Panama (afp) - In Panama kündigt sich nach dem gescheiterten Putsch gegen Armeechef Manuel Antonio Noriega eine neue Repressionswelle an. Oppositionsführer Guillermo Endara brachte sich am Donnerstag abend nach seiner zeitweiligen Festnahme in der Apostolischen Nuntiatur in Sicherheit und wollte nach Angaben aus diplomatischen Kreisen noch am Freitag das Land verlassen. Noriega selbst drohte vor Anhängern seinen Gegnern „Prügel und Blei“ an und forderte Ausnahmegesetze gegen die Opposition. Er rief die Bürger zu Spitzeldiensten auf, um vermeintliche Regimegegner aufzuspüren, die aus ihren Arbeitsstellen zu entlassen seien.

Am frühen Donnerstag nachmittag umstellten etwa 50 Polizisten mit Schnellfeuergewehren das Büro der „Authentischen Liberalen Partei“ (PLA) Panamas, wo sich Oppositionsführer Endara zu diesem Zeitpunkt aufhielt, und nahmen zwei seiner Mitarbeiter fest. Endara, Präsidentschaftskandidat der „Demokratischen Zivilen Oppositionsallianz“ (ADOC) bei den annullierten Wahlen vom 7. Mai, ist seit 20 Tagen im Hungerstreik, um die Bevölkerung des Landes zum Steuerboykott zu mobilisieren. Am Abend brachen 20 Polizisten die Metalltüren auf und drangen in das Parteibüro ein. Die Beamten schleiften Endara und zehn andere Oppositionelle mit im Nacken gekreuzten Armen ins Freie und transportierten sie ab. Bei der Polizeiaktion wurden auch mehrere anwesende Journalisten verprügelt. Auf Fürsprache des Apostolischen Nuntius und des spanischen Botschafters hin setzten die Behörden Endara kurz nach seiner Festnahme wieder auf freien Fuß.

In einer Ansprache vor mehreren tausend Sympathisanten in Santiago Veraguas, 250 Kilometer westlich der panamaischen Hauptstadt, beschuldigte Noriega die Putschisten, sie hätten ihn ermorden wollen, und gelobte, mit „eiserner Faust“ gegen die Opposition durchzugreifen. Der Militärmachthaber kündigte „Kriegsgesetze“ zur Sicherung seines Regimes an. „Man muß hier das alte spanische Prinzip anwenden: Prügel für die Unentschlossenen, Blei für die Feinde und Geld für die Freunde“, rief Noriega aus. Erneut warf er den USA und der Opposition vor, hinter dem Putsch zu stehen.

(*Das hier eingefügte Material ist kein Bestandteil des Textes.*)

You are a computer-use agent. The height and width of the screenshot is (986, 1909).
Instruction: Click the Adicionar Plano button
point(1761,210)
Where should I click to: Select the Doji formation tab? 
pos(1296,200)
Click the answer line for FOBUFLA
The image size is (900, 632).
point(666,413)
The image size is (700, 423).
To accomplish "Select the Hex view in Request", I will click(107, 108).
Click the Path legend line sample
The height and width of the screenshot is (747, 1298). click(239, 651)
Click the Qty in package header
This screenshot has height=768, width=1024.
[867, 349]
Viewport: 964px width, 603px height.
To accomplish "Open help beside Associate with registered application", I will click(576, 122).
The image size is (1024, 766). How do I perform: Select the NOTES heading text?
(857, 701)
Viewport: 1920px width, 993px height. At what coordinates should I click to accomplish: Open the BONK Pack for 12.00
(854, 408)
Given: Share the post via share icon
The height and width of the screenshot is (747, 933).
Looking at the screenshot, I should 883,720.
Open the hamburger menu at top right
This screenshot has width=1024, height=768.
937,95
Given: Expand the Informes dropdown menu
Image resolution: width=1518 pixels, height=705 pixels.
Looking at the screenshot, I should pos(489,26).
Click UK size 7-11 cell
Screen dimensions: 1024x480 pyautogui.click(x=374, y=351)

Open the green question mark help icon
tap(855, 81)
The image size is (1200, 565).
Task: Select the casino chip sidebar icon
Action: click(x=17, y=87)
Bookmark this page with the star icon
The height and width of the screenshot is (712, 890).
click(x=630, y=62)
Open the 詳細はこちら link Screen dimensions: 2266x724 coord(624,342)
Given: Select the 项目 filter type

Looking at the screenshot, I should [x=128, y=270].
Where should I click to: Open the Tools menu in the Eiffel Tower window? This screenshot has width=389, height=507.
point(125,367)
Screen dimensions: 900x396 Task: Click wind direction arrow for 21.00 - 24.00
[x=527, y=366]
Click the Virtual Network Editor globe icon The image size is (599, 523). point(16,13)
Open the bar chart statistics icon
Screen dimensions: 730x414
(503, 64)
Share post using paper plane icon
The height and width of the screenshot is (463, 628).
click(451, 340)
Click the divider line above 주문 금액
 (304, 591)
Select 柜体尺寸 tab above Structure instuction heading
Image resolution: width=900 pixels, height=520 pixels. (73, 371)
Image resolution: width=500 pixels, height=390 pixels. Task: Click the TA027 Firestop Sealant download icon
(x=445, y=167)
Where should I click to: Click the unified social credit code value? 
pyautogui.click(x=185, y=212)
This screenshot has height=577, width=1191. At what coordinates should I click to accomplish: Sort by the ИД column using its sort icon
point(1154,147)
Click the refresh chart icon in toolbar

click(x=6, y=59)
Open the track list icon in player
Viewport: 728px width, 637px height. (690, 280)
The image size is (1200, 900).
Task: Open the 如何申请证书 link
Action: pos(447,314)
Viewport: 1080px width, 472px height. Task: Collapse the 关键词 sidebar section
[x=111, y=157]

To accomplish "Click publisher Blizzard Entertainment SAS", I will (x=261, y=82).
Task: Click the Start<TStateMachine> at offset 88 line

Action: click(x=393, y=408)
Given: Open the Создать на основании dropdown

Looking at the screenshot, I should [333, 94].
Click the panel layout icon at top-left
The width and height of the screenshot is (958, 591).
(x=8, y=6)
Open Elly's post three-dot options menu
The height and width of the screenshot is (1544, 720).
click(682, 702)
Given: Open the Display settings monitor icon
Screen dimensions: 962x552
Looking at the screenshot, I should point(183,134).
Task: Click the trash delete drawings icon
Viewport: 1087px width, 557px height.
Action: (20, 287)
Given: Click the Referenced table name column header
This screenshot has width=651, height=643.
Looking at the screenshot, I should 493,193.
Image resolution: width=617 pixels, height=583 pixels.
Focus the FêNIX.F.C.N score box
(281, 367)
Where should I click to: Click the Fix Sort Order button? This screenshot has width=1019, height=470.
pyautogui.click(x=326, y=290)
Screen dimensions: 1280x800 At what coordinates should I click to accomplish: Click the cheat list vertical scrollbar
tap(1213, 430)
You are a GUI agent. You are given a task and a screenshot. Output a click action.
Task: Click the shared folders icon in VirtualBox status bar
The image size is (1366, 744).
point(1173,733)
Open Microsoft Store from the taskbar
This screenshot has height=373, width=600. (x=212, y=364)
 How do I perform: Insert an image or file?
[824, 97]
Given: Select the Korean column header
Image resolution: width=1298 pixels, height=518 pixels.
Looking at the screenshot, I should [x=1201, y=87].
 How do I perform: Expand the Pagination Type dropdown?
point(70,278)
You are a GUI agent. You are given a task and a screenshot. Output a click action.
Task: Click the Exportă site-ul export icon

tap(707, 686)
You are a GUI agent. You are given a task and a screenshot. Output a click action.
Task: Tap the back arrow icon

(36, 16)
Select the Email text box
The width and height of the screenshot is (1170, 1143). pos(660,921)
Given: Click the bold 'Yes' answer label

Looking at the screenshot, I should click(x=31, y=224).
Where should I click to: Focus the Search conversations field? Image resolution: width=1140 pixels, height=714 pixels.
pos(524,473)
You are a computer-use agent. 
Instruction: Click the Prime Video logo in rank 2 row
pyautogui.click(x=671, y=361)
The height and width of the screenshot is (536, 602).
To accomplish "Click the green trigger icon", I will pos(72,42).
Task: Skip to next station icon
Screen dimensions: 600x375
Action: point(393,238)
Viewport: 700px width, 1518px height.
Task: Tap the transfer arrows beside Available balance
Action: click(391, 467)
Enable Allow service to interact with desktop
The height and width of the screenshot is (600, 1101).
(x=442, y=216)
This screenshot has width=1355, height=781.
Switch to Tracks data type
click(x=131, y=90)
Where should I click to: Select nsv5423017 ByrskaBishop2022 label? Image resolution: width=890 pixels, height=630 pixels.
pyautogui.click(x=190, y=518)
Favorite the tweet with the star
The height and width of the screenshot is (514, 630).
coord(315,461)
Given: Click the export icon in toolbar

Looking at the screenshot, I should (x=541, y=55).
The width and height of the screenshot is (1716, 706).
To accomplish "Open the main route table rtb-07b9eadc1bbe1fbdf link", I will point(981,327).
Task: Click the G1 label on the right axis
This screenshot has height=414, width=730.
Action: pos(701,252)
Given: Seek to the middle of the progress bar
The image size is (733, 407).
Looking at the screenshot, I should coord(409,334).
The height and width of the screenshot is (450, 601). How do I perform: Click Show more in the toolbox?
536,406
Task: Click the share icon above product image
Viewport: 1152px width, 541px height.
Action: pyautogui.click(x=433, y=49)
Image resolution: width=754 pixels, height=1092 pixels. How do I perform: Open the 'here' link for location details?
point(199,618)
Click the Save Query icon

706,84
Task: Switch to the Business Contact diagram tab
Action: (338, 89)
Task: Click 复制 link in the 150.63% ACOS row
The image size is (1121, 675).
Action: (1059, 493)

In Washington luden der Geheimdienstausschuß und der Streitkräfteausschuß des Senats Verteidigungsminister Richard Cheney und Generalstabschef Colin Powell für Freitag zu einer Befragung zur Haltung der USA während des Putsches vor. Scharfe Angriffe richtete vor allem der ultrakonservative republikanische Senator Jesse Helms gegen Regierung und Armeeführung. Die Putschisten hätten das US -Südkommando in der Kanalzone telefonisch gebeten, den gefangengesetzten Noriega in einem Hubschrauber abzuholen, jedoch habe der amerikanische Oberbefehlshaber dies abgelehnt, behauptete Helms. Nach seinen Informationen habe Noriega Putschführer Moises Giroldi persönlich erschossen, sagte er weiter. Auch der Christdemokrat Arias wußte in Panama zu berichten, Giroldi sei unter „zweifelhaften Umständen“ umgekommen.

Verteidigungsminister Cheney widersprach der Behauptung des konservativen Senators aufs schärfste und erklärte, die Putschisten hätten sich in dem Telefonat im Gegenteil ausdrücklich geweigert, Noriega auszuliefern. Die USA hätten ihnen keine Militärhilfe geleistet, da ihr Unternehmen zu keinem Zeitpunkt Aussichten auf Erfolg gehabt habe.